(Saved entries)
———

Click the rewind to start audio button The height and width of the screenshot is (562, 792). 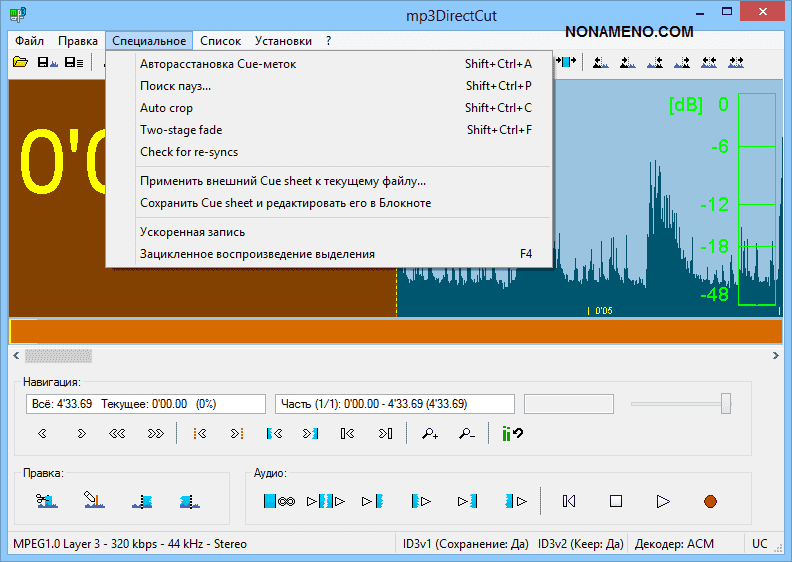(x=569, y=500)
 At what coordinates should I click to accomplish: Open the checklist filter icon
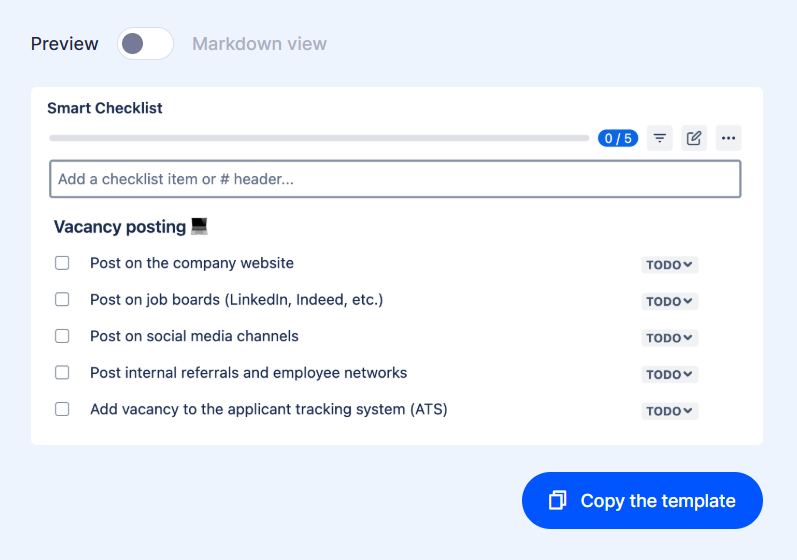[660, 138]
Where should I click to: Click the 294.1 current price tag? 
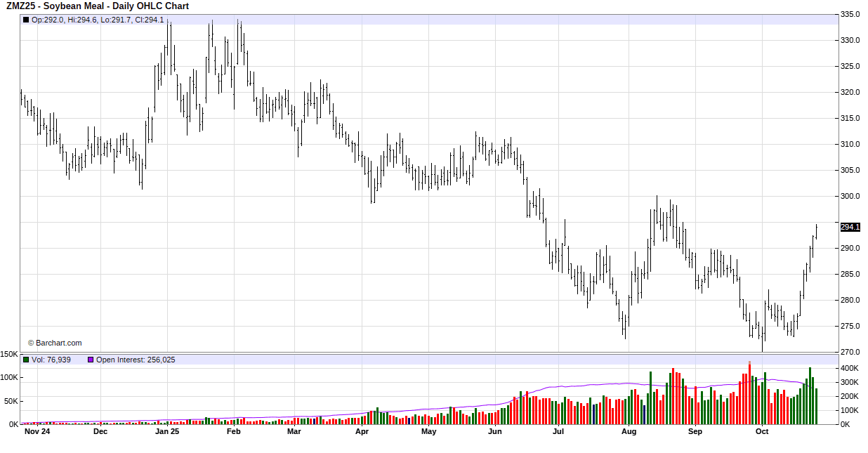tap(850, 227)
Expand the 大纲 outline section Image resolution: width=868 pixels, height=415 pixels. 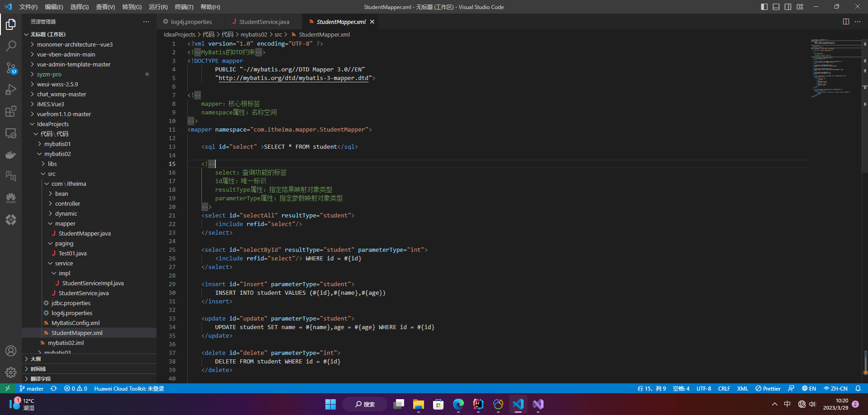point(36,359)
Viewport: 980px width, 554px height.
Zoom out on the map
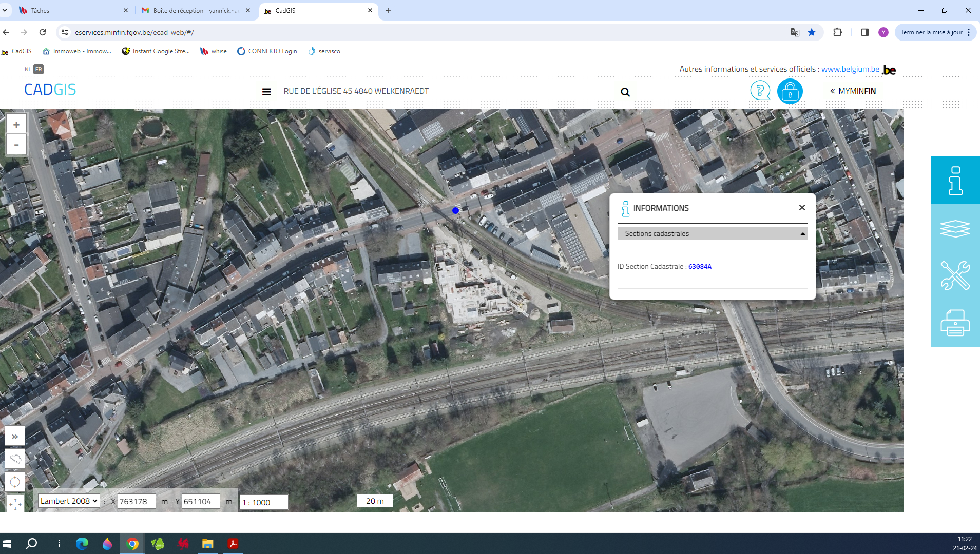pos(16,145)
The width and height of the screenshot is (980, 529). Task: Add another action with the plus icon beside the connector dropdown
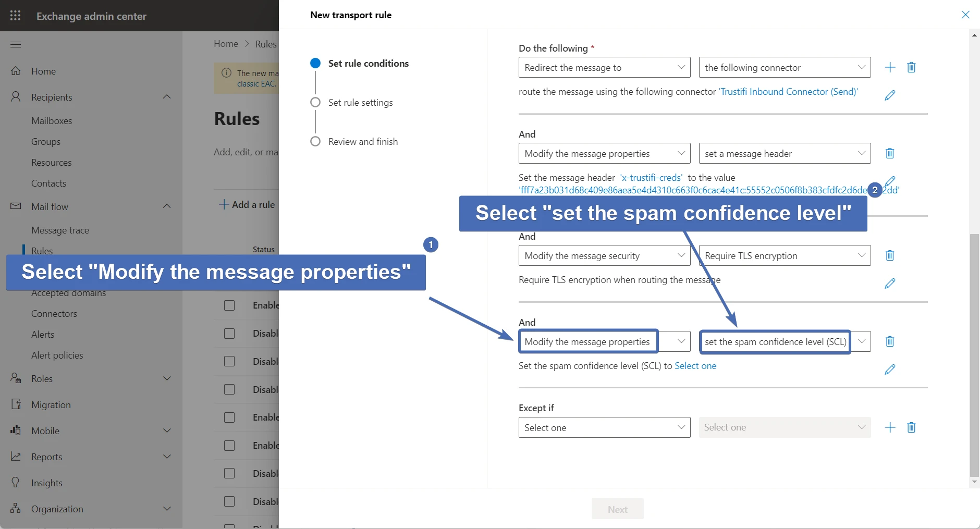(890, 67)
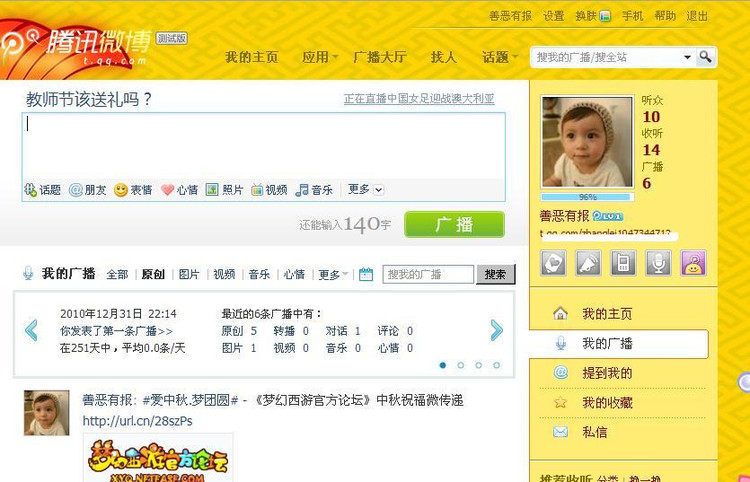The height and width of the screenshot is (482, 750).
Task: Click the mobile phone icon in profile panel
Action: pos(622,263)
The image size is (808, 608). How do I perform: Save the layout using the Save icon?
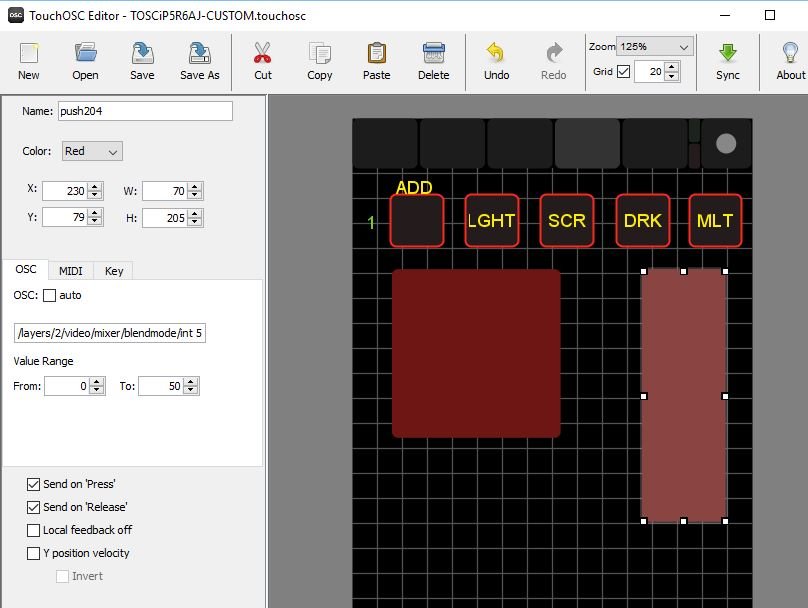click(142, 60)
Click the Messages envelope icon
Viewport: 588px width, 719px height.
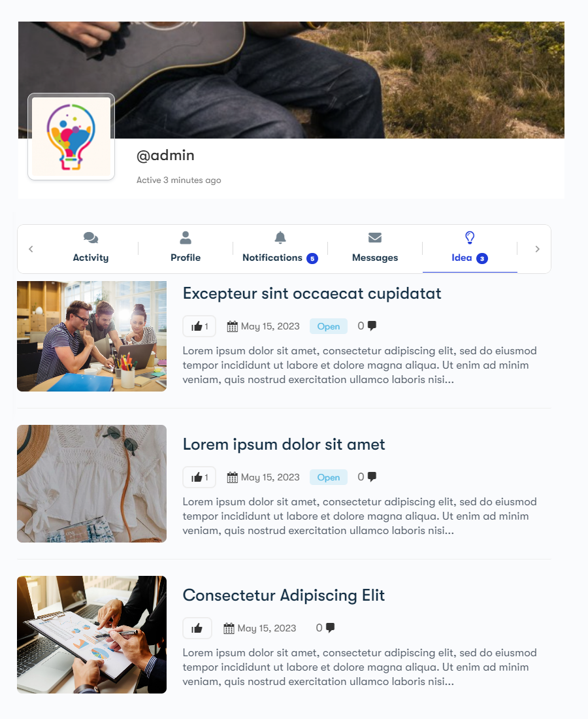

———

[EXERCISE INSTRUCTIONS]: Which lines run from the one containing "The width and" to the end of the data above? Set down those lines exactly, and only those, without any pictures.

[FINISHED EXERCISE]:
The width and height of the screenshot is (980, 529). Task: Add another action with the plus icon beside the connector dropdown
(890, 67)
The height and width of the screenshot is (482, 750).
Task: Click the mobile phone icon in profile panel
Action: pos(622,263)
The image size is (808, 608). How do I perform: Save the layout using the Save icon?
click(142, 60)
Click the Messages envelope icon
Viewport: 588px width, 719px height.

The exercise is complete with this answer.